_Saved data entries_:
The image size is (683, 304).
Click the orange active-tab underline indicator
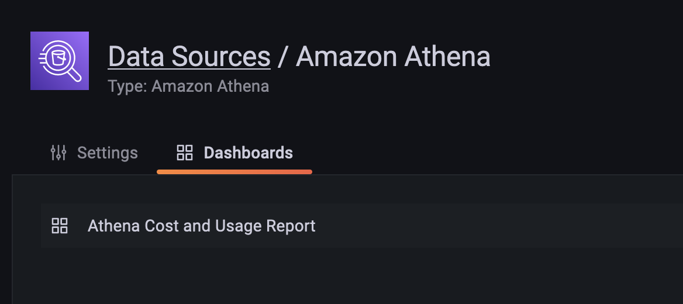(x=234, y=172)
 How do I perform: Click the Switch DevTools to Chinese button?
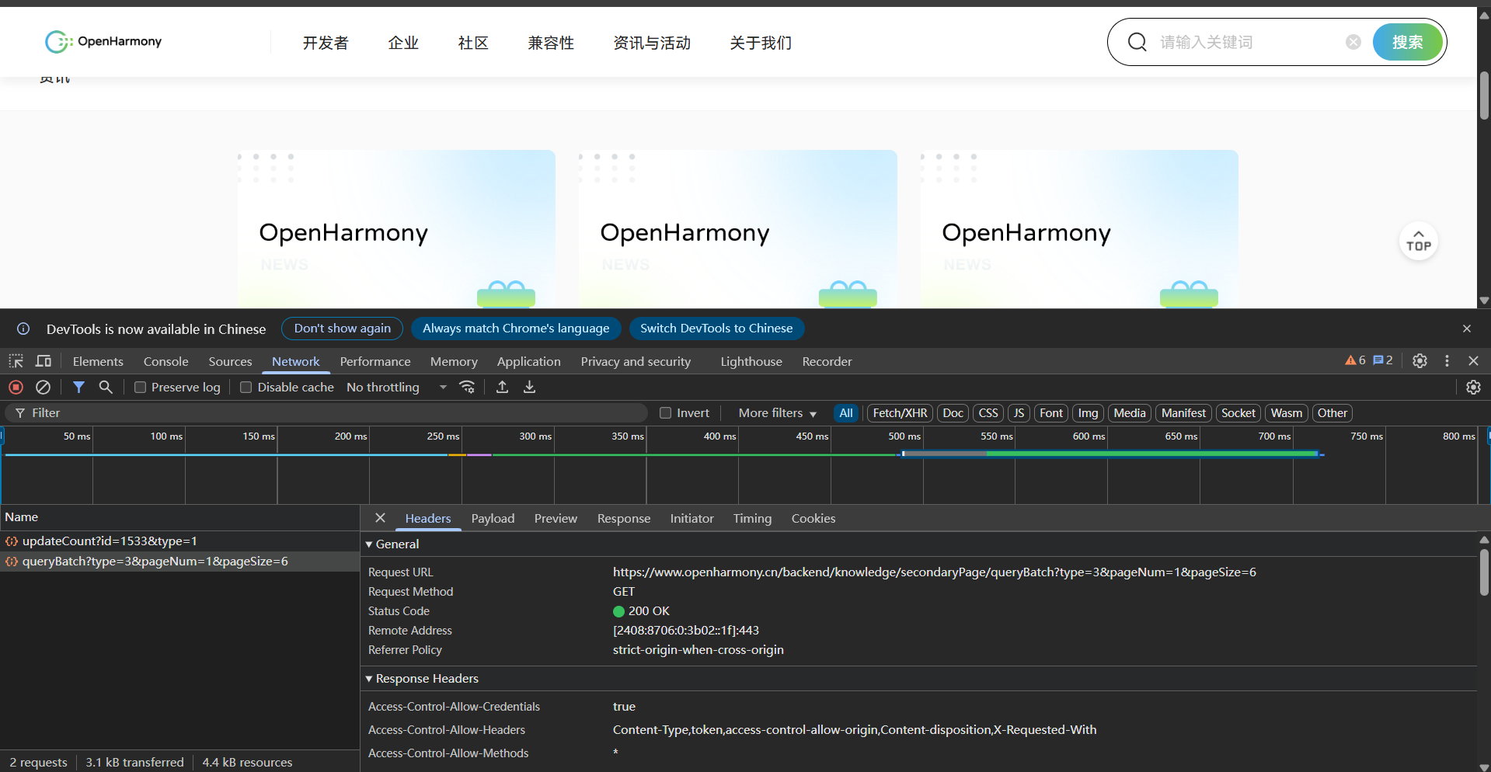716,329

_Your objective_: Leaving out the pictures, return the records exactly as given.

_Response to the exercise_:
The image size is (683, 304).
Click the orange active-tab underline indicator
(x=234, y=172)
 How do I perform: Click the Switch DevTools to Chinese button?
716,329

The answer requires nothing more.